Não te culpo, moço. O abandono é um cruel juiz. Você não é diferente de mim, pude ver isso naquele segundo em que, estática, fitei seu olhar. Tão vazio quanto poderia ser e tão perdido quanto o meu. Eu dei sorte, só. Não nasci e cresci com o pior dos castigos. Nasci pobre, mas não nasci sem chances. Ouvi, ao sair da arapuca em que me colocou, uma mulher dizer que gente assim tinha que sumir. Não concordei, moço. Ela dizia que se você se esforçasse não estaria ali. Não concordei de novo. Eu ri, e ri com tristeza por aquelas palavras. Como alguém como você teria uma chance num mundo como esse? Em que o desespero e o abandono são justificados com falta de vontade?
Senti meu sangue latejar, por mais gelado que meu corpo estivesse. Respondi a mulher, que se calou. Não deve ser comum uma vítima se pronunciar, afinal, todo mundo tem que odiar o assaltante pobre que escolheu isso. E eu não te odeio. Nem mesmo temi. Não depois de ver você, e ver de verdade.

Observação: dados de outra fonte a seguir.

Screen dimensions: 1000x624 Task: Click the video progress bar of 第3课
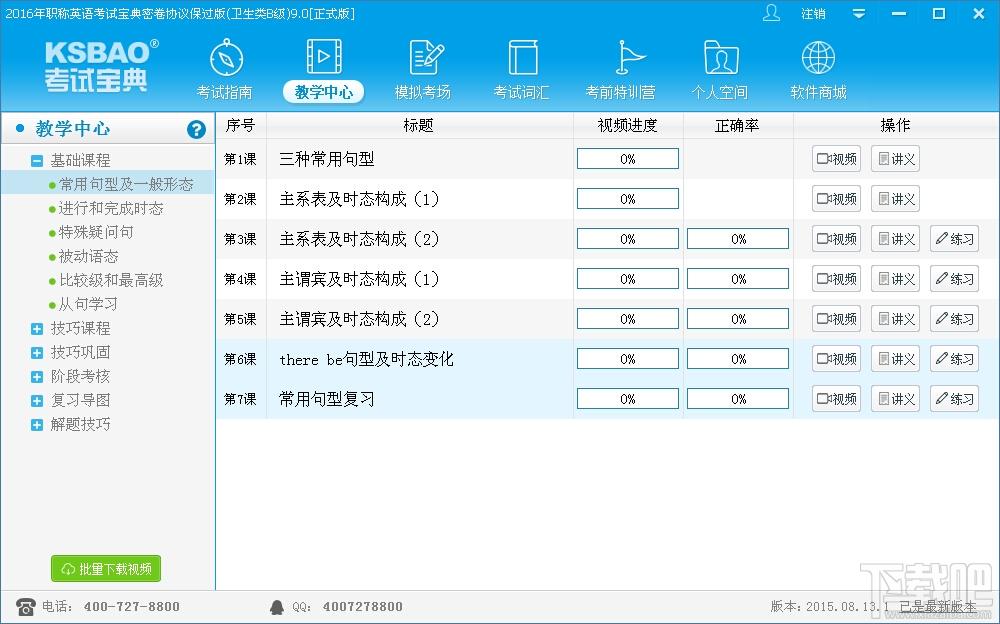[x=627, y=239]
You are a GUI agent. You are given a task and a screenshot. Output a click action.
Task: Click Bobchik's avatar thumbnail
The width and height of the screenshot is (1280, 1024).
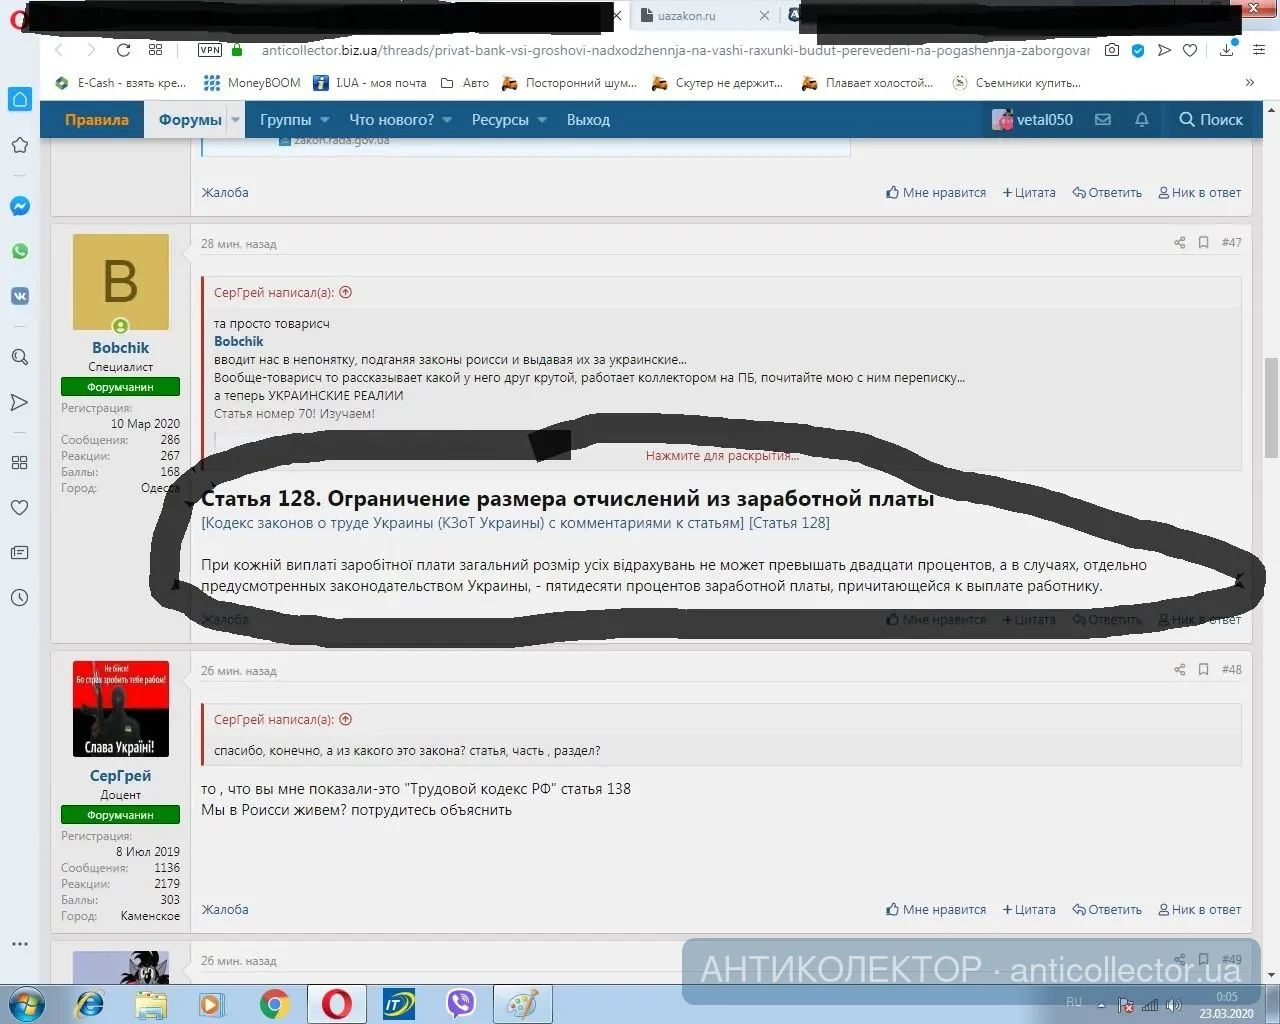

Não sei quem você é, moço, muito menos como foi parar ali. Mas sei que dói. Sei que ser menos que alguém, ser menos que uma pessoa, é não ser nada. E sei que não te dão chance de ser outra coisa. E foi por isso que me desculpei. Não por não entregar meu celular, nem por simplesmente virar as costas. Mas por não te fazer sentir como alguém de novo.
Meu apelo é sincero, assim como tudo que digo aqui. Não deixarei que o medo me consuma e me faça ignorar alguém na mesma situação que você. Não serei mais alguém que não vê você.
Só queria dizer de novo: me desculpa, moço.